2.2.1 Discussion of variables Future mean daily maximum, mean and minimum temperatures for each decade are

available at a 25 km grid resolution across the UK. It is important to note that the

temperature information given is a temporal mean of the variable, for example the

maximum temperature data available is the mean of daily maximum temperatures across

the 30 year period at a location, and therefore individual days with extreme maximum

temperatures will not be captured using this information. Different sources of information

are available to consider how future temperatures could change, but in this assessment

UKCP09 probabilistic information is used. For a full assessment which may capture more

of the individual peaks a combination of information would be necessary. In particular to

explore extreme events regional climate model data would be more appropriate but is

outside the scope of this project. However, a more complete representation of the known

uncertainties is captured by the probabilistic information given here than use of the

regional climate model data alone would give and therefore the projections are still of

value to help understand future temperature extremes.

Given that extremes of temperature are of greatest interest here we have selected

information about the annual mean, minimum and maximum across the 2020s and 2030s.

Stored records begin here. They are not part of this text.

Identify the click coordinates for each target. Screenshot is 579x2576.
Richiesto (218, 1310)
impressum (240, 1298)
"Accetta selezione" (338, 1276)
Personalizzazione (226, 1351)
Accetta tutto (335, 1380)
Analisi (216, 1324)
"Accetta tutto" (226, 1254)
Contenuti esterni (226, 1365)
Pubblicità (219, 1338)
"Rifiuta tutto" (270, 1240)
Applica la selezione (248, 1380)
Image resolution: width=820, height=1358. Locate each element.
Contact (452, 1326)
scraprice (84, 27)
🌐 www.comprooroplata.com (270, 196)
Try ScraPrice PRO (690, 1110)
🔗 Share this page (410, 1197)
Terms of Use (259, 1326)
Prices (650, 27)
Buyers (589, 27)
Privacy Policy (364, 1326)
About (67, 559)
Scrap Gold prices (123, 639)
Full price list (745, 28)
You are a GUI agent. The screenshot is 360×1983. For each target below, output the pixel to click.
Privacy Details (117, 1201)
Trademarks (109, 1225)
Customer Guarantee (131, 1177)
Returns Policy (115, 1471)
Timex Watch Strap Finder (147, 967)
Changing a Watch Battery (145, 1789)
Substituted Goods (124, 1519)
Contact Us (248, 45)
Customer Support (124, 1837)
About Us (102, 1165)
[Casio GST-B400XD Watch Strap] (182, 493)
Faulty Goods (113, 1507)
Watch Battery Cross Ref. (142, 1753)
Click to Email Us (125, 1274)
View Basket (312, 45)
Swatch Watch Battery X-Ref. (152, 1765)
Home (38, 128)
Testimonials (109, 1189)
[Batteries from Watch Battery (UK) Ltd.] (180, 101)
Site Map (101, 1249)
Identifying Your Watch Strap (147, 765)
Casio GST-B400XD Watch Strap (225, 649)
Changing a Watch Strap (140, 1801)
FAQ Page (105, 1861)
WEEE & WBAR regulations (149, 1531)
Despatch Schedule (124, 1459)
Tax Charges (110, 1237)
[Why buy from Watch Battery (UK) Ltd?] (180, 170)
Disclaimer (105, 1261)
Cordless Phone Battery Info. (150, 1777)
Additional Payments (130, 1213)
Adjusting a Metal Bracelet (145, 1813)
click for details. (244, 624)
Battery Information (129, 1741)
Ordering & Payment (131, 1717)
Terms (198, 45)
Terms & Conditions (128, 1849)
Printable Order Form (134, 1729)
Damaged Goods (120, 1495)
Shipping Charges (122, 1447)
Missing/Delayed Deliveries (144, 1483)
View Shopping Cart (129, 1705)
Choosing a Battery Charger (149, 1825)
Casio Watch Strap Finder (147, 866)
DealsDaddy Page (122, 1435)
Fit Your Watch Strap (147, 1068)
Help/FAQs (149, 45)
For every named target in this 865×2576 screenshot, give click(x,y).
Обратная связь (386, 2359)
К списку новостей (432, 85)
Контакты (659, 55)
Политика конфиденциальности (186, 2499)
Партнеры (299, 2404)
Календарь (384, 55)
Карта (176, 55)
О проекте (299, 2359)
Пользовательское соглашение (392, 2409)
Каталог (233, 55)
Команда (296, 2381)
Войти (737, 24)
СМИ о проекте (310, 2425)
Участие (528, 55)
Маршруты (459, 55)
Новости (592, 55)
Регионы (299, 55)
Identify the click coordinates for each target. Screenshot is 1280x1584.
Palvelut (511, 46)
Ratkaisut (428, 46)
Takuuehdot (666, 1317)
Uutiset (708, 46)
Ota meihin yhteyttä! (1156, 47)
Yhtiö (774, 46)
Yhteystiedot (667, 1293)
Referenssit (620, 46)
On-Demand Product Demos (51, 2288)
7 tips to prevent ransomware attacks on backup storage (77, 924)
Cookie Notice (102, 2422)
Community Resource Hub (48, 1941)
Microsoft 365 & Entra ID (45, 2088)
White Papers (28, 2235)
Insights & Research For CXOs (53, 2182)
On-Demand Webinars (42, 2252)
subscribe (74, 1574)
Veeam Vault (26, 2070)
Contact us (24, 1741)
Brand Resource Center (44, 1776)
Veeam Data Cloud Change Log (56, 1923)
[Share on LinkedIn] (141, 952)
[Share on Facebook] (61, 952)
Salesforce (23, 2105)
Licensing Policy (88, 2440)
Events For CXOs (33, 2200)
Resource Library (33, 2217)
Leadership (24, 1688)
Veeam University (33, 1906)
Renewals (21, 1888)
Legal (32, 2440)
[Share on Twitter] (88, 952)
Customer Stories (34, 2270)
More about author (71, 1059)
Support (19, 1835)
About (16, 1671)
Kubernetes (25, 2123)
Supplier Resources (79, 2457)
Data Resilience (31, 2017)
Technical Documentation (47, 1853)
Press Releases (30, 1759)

We have then considered the mean daily temperature and the mean daily maximum

temperature for the summer months (June, July, August) for both decades (see Appendix

2 for maximum temperatures in other months), and also mean daily temperature and the

mean daily minimum temperature for the winter months (December, January, February)

for both decades (see Appendix 3 for minimum temperatures in other months).

Further to this, plots are included of the change in maximum temperature of the warmest

day in summer (this can be thought of as the change in the extreme value of the season,

although strictly we have used the 99th percentile of the daily distribution of maximum

temperature over the 30 year period) and the change in the minimum temperature of the

coolest day in winter (again the change in the extreme value of the season, or the 99th

percentile of the daily distribution of minimum temperature over the 30 year period). This

should allow for the seasonal variations to be captured and will give an indication of the

range of temperatures we might expect in the future.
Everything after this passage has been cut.